Penso che ci sia sempre un filo conduttore nella nostra musica e vogliamo sicuramente continuare su questo percorso di evoluzione senza snaturarci e senza perdere la nostra identità. Un continuum, che dalle chitarre di Bedroom passa all’elettronica di Microtonic e raggiunge il prossimo step con un solo e unico vero obiettivo: fare buone canzoni. Detta così sembra banale, ma non vogliamo pubblicare tanto per pubblicare: sfrutteremo il nostro tempo e il nostro entusiasmo per fare il massimo che possiamo offrire alla scena musicale. Inoltre, come dicevamo poco fa, sviluppare in maniera definitiva un concept che sappia comprendere musica, artwork e visuals sarebbe davvero bello.

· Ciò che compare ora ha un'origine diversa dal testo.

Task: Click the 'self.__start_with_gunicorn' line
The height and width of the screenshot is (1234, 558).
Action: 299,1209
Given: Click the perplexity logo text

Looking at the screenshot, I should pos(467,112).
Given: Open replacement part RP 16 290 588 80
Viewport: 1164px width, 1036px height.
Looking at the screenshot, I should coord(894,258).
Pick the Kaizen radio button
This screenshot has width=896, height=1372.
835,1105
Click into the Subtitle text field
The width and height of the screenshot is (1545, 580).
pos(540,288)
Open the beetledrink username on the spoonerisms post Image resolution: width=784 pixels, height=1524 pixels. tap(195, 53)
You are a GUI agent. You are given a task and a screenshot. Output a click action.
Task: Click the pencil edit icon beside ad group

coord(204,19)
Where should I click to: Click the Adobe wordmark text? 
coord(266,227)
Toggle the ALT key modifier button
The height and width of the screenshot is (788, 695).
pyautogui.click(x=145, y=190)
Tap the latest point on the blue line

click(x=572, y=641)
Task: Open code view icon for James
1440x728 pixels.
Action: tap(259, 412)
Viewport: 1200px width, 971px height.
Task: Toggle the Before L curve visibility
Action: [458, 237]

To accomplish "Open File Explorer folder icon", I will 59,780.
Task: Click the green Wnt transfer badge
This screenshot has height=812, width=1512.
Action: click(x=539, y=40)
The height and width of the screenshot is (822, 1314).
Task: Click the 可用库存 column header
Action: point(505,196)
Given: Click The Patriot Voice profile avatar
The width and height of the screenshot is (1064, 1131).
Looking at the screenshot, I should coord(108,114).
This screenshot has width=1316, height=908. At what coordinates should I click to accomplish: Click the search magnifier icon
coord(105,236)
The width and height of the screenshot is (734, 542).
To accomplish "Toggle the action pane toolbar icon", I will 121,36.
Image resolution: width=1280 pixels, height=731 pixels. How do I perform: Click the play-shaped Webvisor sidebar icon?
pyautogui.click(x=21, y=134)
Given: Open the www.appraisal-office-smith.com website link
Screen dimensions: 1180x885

Come ulteriore feedback, avete già completato il tour in UK e ora siete nel pieno del tour europeo. Riscontri ed impressioni? Come sta andando?
Beh tornare in Europa per noi è sempre una grande emozione, fa sempre un certo effetto vedere l’appoggio e la passione delle persone anche lontano da casa. Sarà bellissimo e proprio non vediamo l’ora di venire da voi in Italia.
Oltre alle date a marzo, avremo anche la possibilità di vedervi a qualche festival quest'estate?
Penso di sì, ma non mi voglio sbilanciare. Al momento non c’è nulla di concreto, ma vedremo.